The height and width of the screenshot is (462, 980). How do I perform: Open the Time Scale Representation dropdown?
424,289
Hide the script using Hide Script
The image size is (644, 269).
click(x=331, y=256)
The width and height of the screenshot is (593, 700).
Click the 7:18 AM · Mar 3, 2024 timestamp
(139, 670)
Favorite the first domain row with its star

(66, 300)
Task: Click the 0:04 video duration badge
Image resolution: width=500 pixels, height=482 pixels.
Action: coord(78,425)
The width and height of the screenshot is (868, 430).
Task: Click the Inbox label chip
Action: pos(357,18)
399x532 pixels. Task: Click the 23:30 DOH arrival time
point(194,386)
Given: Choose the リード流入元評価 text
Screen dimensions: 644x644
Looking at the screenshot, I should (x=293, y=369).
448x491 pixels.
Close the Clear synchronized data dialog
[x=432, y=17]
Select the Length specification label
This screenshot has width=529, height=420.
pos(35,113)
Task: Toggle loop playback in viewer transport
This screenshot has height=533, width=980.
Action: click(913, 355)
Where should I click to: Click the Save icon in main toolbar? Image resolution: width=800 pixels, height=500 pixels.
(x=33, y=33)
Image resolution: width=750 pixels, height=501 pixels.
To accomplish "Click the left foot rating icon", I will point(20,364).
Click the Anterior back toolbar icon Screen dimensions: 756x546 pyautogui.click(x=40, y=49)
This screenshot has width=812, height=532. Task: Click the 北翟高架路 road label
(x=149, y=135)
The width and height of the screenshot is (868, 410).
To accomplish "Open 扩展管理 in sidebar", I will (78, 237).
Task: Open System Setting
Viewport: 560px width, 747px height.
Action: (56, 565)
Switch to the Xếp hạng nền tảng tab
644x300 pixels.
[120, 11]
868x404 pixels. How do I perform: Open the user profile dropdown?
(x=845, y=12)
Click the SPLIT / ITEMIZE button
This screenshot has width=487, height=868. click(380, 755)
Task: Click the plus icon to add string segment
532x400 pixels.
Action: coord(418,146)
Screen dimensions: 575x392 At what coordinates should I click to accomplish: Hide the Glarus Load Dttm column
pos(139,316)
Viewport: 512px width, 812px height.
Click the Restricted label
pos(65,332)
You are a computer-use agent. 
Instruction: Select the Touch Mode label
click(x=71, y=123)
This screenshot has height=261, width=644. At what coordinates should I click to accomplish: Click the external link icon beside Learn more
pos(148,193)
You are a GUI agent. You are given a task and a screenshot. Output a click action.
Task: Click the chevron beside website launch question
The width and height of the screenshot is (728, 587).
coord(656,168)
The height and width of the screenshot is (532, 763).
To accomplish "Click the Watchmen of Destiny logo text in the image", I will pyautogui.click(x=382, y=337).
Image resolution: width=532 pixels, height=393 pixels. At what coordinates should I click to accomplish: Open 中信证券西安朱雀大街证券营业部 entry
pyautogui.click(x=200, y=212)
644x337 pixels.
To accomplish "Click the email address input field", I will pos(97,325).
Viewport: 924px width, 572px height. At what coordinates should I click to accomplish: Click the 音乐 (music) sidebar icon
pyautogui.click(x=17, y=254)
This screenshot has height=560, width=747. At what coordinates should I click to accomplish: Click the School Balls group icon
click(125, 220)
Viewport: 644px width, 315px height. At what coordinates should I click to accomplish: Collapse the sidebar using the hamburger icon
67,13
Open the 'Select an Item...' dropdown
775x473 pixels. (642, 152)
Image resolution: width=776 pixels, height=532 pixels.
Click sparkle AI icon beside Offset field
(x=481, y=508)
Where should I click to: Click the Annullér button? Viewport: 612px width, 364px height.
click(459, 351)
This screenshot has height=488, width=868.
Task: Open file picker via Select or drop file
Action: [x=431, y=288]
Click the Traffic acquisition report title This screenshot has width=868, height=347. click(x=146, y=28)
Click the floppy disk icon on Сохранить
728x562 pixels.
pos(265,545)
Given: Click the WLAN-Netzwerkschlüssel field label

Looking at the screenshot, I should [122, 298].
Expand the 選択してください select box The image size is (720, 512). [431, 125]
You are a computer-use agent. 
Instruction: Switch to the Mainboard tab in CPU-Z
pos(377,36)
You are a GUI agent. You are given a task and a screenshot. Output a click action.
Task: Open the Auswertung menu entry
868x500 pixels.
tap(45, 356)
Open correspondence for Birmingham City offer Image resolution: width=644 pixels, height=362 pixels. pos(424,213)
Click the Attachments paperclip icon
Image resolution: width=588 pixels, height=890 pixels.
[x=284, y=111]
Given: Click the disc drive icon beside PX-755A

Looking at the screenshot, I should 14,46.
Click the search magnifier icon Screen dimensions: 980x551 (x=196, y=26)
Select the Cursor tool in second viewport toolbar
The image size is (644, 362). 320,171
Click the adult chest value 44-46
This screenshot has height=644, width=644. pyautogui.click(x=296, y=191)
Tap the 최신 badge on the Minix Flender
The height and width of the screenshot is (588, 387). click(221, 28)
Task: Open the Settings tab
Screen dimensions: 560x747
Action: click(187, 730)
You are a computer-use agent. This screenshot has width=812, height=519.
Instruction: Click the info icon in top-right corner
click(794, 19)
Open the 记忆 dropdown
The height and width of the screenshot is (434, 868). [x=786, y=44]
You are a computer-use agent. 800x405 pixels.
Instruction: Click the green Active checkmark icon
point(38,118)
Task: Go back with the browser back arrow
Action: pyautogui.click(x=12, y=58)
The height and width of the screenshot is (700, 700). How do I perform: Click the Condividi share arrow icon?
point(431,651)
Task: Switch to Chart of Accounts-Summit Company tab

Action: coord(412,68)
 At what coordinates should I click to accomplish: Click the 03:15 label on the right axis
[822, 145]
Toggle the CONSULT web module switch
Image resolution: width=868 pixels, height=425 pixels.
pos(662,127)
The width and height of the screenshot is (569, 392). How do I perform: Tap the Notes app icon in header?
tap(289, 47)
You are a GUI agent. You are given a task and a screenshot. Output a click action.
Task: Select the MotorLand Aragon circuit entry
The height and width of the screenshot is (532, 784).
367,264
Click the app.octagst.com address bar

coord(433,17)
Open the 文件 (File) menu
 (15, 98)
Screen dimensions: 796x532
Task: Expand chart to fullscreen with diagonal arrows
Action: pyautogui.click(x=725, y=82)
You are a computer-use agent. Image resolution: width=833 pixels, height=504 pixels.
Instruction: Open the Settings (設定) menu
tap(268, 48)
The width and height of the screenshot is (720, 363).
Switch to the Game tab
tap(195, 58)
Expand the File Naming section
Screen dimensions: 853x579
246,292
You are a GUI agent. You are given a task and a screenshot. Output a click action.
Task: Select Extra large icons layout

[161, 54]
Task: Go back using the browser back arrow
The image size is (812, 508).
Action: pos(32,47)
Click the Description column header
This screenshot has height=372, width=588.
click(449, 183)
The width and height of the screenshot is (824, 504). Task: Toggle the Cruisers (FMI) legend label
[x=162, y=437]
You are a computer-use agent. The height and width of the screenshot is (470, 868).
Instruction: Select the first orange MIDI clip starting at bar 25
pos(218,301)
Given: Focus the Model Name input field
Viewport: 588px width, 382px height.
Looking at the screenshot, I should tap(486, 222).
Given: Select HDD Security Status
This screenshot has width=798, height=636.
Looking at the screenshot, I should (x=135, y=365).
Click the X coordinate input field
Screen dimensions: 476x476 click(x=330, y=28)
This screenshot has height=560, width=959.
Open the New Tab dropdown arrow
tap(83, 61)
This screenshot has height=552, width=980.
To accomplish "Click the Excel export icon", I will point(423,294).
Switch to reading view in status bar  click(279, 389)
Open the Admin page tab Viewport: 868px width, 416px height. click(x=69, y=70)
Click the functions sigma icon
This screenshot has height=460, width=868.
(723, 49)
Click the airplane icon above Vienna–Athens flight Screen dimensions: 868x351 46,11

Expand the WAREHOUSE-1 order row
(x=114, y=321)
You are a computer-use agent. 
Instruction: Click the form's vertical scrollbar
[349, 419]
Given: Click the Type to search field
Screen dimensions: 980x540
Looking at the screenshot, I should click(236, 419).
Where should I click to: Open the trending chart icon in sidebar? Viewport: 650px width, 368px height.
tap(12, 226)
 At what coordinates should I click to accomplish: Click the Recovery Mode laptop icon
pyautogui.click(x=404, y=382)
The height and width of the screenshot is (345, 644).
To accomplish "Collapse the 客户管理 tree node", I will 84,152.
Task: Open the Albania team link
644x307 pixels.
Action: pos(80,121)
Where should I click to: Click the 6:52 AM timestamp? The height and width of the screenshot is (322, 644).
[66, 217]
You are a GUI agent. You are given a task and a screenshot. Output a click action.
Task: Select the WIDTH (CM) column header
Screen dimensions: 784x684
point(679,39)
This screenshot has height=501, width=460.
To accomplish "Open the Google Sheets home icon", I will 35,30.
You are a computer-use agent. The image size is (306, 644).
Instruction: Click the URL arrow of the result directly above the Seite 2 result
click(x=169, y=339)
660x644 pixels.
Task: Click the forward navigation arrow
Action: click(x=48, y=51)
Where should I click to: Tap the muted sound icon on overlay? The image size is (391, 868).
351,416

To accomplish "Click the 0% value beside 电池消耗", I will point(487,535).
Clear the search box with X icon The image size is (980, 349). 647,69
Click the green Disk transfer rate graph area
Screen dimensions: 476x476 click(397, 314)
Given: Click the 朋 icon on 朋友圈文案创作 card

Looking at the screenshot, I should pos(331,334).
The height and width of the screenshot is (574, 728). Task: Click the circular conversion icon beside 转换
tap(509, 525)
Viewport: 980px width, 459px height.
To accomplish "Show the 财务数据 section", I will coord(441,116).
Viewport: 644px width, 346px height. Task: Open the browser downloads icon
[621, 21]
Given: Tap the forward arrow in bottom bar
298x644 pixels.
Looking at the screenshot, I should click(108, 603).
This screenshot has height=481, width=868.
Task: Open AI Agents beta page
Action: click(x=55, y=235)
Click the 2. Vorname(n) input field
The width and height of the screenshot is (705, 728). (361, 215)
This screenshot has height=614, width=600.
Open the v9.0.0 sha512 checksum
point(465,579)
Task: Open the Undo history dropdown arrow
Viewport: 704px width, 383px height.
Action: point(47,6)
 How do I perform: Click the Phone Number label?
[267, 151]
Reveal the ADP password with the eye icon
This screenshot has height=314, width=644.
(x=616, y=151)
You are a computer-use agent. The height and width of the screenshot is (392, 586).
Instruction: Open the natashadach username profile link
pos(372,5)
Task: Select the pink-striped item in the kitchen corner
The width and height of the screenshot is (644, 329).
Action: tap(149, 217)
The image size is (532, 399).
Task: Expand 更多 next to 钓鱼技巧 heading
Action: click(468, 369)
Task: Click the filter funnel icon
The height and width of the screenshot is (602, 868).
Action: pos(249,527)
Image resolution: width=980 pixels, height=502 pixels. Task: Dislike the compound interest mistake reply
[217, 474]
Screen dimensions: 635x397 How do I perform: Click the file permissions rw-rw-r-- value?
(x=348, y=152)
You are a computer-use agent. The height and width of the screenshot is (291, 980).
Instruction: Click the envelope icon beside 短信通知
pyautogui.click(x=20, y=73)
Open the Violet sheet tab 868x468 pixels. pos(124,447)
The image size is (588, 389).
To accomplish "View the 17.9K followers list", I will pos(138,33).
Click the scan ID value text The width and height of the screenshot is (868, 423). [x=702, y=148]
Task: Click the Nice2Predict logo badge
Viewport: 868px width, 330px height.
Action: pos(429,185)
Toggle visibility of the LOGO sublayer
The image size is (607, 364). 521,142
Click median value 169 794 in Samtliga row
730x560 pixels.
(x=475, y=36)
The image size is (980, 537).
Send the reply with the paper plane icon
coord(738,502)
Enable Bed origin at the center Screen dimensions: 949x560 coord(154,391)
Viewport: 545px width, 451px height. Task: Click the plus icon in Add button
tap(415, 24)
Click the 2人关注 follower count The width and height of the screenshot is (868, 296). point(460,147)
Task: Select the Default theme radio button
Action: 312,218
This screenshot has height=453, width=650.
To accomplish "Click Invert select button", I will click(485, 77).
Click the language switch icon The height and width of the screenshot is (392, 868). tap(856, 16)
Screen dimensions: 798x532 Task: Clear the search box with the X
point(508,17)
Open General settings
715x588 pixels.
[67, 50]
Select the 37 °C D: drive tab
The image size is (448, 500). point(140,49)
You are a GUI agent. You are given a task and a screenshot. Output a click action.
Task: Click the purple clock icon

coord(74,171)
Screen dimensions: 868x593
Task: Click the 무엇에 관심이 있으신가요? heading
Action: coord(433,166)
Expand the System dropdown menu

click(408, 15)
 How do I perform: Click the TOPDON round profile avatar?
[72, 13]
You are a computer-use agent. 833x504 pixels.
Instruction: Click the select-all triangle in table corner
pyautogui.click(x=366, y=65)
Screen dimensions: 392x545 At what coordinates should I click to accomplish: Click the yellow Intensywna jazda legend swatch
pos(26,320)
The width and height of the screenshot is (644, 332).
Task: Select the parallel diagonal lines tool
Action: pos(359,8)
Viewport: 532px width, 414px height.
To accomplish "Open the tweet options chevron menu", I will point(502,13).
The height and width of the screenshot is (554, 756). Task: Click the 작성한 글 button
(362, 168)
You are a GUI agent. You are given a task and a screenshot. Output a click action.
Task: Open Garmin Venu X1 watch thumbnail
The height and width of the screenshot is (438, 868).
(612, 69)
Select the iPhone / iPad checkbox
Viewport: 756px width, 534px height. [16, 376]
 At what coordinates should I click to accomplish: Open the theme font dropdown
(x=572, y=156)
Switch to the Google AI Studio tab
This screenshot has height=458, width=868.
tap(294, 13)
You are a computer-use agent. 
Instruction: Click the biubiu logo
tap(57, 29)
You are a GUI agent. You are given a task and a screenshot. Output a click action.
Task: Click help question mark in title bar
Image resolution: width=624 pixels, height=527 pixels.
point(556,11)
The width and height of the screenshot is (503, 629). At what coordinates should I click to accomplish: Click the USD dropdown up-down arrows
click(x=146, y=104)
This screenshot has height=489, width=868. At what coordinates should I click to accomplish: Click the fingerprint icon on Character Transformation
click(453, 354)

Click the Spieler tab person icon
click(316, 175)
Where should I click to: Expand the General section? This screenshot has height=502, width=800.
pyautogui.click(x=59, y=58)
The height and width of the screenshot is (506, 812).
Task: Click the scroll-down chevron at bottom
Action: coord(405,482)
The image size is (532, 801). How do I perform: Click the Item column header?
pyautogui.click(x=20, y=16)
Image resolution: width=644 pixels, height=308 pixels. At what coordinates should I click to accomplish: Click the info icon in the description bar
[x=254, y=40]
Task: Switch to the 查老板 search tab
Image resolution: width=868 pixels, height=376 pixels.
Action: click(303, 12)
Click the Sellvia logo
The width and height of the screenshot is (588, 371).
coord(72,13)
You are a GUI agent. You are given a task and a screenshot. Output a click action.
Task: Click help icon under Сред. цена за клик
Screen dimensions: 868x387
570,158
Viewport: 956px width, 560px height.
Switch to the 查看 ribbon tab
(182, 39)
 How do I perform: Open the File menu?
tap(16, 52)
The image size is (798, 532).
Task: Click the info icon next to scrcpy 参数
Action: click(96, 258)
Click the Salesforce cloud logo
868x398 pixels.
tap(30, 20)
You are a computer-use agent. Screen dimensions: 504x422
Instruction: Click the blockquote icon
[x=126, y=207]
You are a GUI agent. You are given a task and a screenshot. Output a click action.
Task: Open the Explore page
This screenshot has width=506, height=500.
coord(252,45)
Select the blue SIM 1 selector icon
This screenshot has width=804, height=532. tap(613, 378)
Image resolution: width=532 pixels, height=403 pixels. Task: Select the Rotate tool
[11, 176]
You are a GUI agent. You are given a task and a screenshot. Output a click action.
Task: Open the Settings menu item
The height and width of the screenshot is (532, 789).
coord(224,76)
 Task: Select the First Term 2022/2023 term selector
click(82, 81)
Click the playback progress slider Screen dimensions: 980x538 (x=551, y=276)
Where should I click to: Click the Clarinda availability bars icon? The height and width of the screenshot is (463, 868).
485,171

■ ■ ■

→ **Activity**:
Each line in the listing that contains "playback" should be returned.

→ **Response to this exercise**:
Task: Toggle loop playback in viewer transport
Click the playback progress slider Screen dimensions: 980x538 (x=551, y=276)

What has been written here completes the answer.